## Exercise
Hunt for the word "agent" across the entries below, copying each line that holds it.

+---+

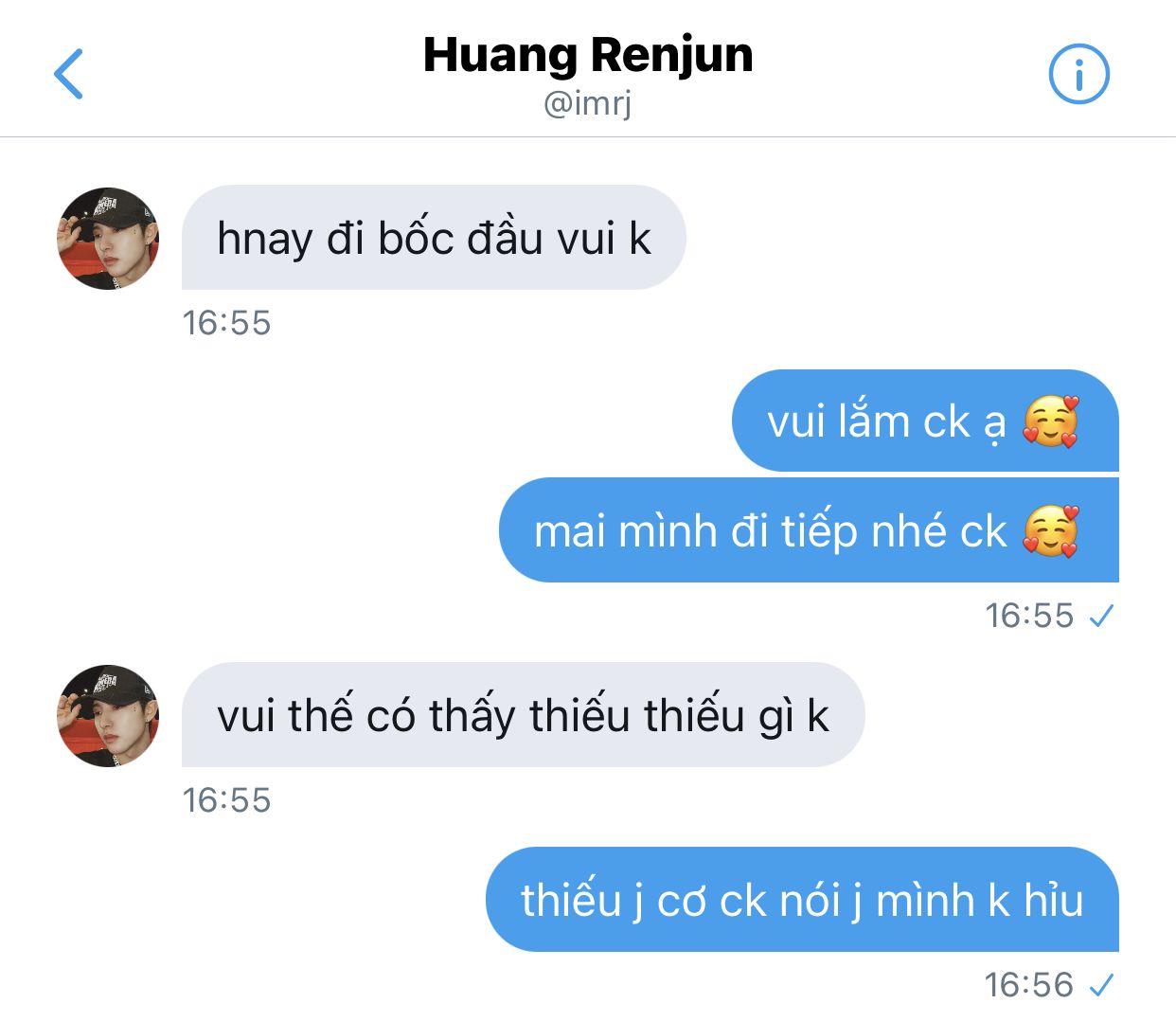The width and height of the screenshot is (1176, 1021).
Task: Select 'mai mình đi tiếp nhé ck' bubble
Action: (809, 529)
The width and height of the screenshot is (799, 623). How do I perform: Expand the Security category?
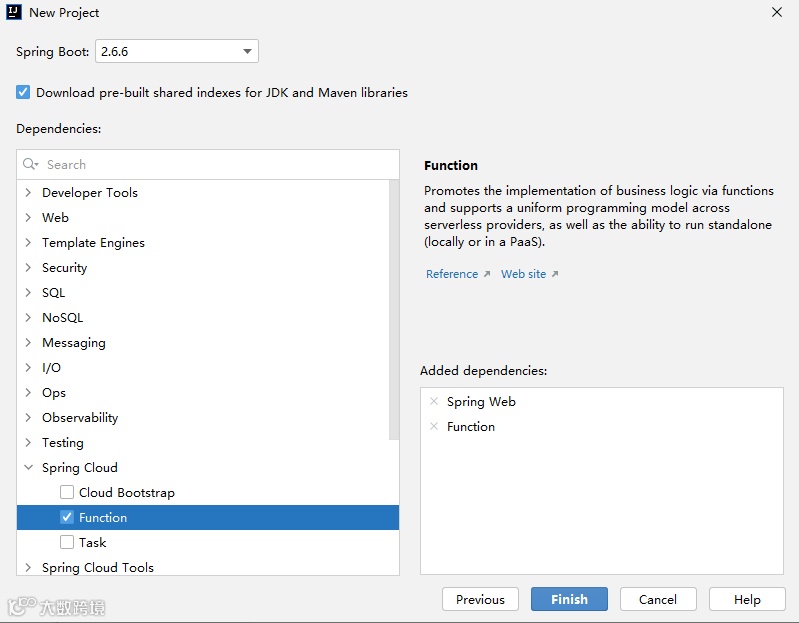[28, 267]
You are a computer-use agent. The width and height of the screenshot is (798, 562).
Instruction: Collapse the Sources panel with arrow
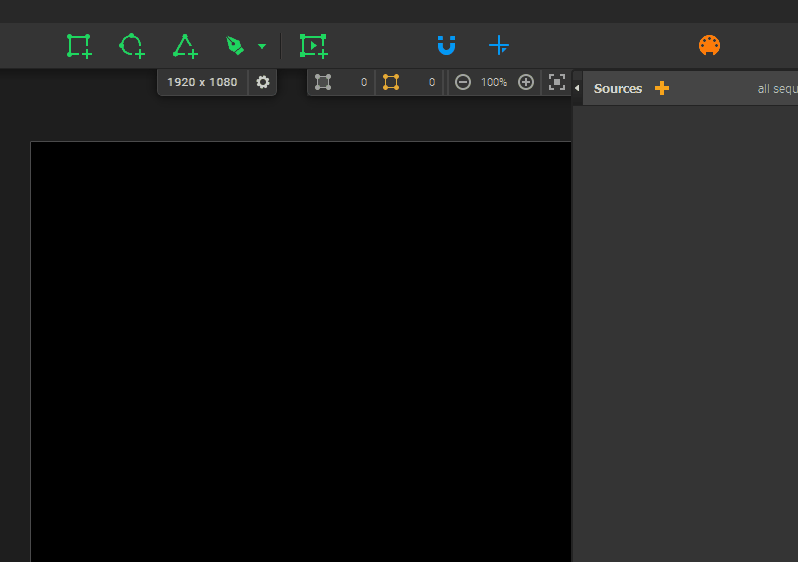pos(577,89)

+---+

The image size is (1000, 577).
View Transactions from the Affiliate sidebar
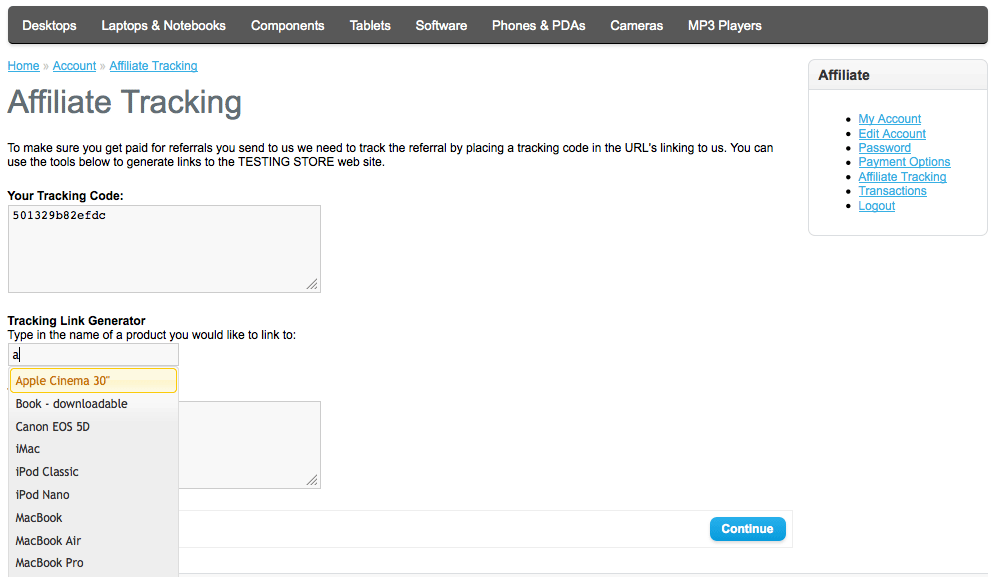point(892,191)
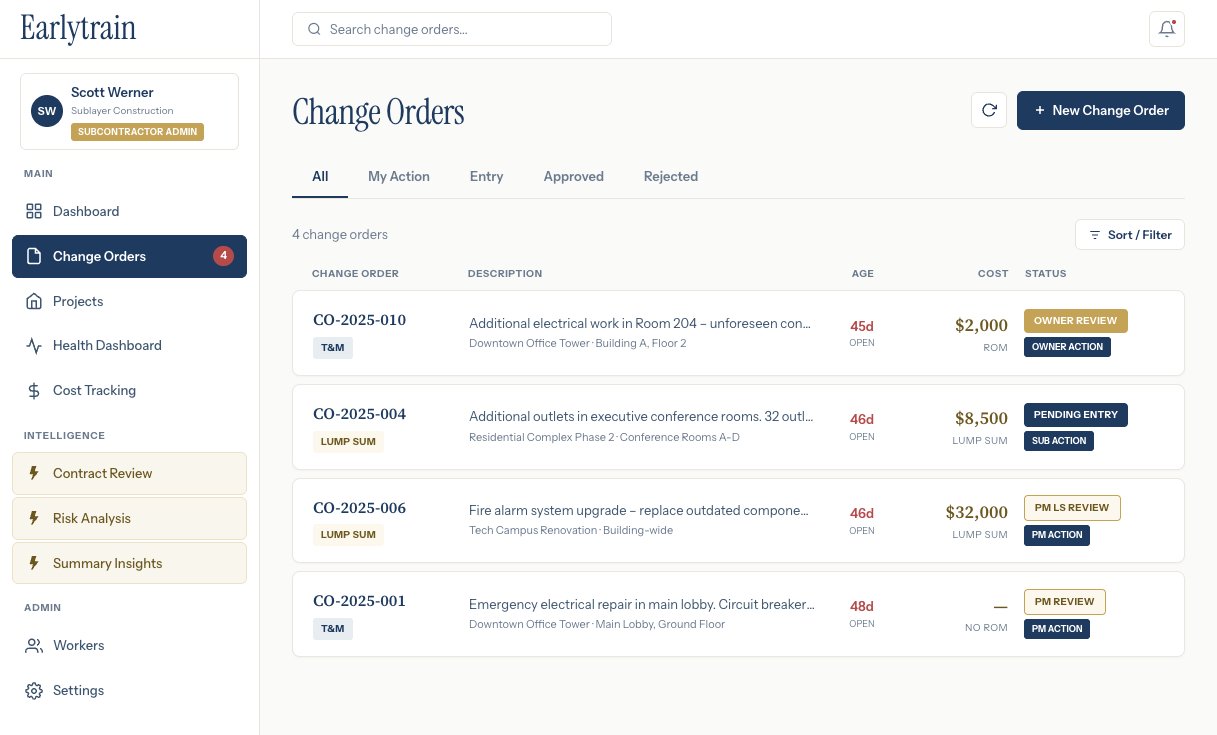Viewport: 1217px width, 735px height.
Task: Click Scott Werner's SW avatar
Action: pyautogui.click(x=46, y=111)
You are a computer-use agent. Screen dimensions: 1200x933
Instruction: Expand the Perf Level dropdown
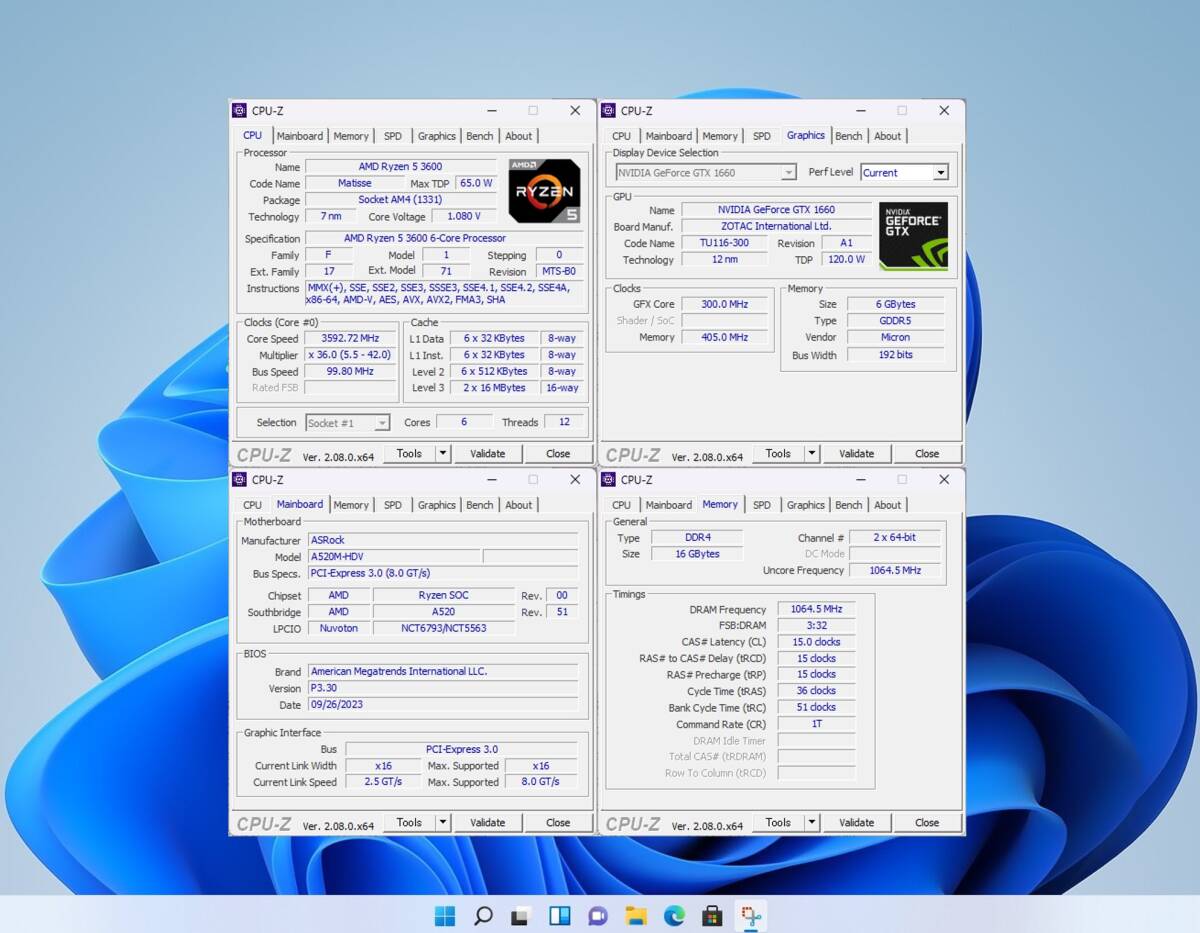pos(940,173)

+---+

## Answer box
You are a computer-use agent. The width and height of the screenshot is (798, 562).
You are a computer-use agent. Screen dimensions: 1200x933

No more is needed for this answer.